Successive Governments have failed our First Nations People. In 1992, Paul Keating in his Redfern speech called on us to, in essence, participate in the truth-telling:
… the starting point might be to recognise that the problem starts with us non-Aboriginal Australians. It begins, I think, with that act of recognition. Recognition that it was we who did the dispossessing. We took the traditional lands and smashed the traditional way of life. We brought the diseases. The alcohol. We committed the murders. We took the children from their mothers. We practised discrimination and exclusion. It was our ignorance and our prejudice…… we failed to see that what we were doing degraded all of us
Some thirty years on, while there has been some progress at a state level, we have not progressed the truth-telling process at a federal level. We have a failed referendum and therefore do not have Constitutional recognition, nor do we have an established Voice to Parliament at a federal level, and the Closing the Gap measures are largely not on track (and in some cases worsening). It’s just not good enough and while we wait for a government with the fortitude to really progress reconciliation and close the gap, our first nations people continue to suffer.
The issues
We need to close the gap in health, education and life expectancy of First Nations people.

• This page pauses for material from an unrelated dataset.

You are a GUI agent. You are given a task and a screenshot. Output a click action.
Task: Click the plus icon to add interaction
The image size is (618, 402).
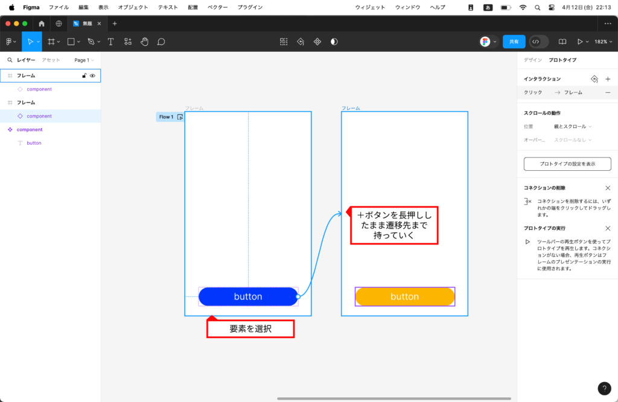(x=608, y=79)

Lack of progress around facilitating First Nations Voices, and truth-telling to begin the healing process is prolonging the agony and hurting us as a nation.
Systemic racism, casual and directed continues to result in poor outcomes, including over-representation of First Nations children in out of home/foster care, over-representation of First Nations people in juvenile detention/custody, and inability for our First Nations people to heal.
We have a dominance of conservative press that is primed for negative click bait, and lack of truth in advertising that means that ‘good news’ is under-reported and that money buys you the narrative you want – as seen in the recent ‘No’ campaign material in the referendum.
Our plan
- Commitment to the Uluru Statement From the Heart: Voice, Treaty, Truth – supporting state-level solutions on voice, treaty and truth-telling, and looking for opportunities to connect this to deep listening at a federal level
- Self-determination at a community level, in line with the UN Declaration on the Rights of Indigenous Peoples, and as recommended by the Productivity Commission’s review of the Closing the Gap
- Economic independence, addressing inequities in wealth distribution
- Evidence-informed, culturally safe solutions to address the inequality faced by First Nations People across Australia
- Greater civics education, in line with a truth-telling process, supporting our many histories and telling the stories of who we are as a nation in order for us to move forward together
- Safeguarding sacred sites responsibly and consultatively
The evidence
- Closing the Gap Annual Report and Implementation Plan
- History Professor, Clare Wright of Latrobe University in The Conversation, Masters of the future or heirs of the past? Mining, history and Indigenous ownership
- Research Fellow (Indigenous Diplomacy), Australian National University, James Blackwell, in The Conversation, Forgiveness requires more than just an apology. It requires action
- Wiyi Yani U Thangani (Women’s Voices): Securing Our Rights, Securing Our Future Report.
- Productivity Commission review of the National Agreement on Closing the Gap Report.
- United Nation’s Declaration on the Rights of Indigenous Peoples.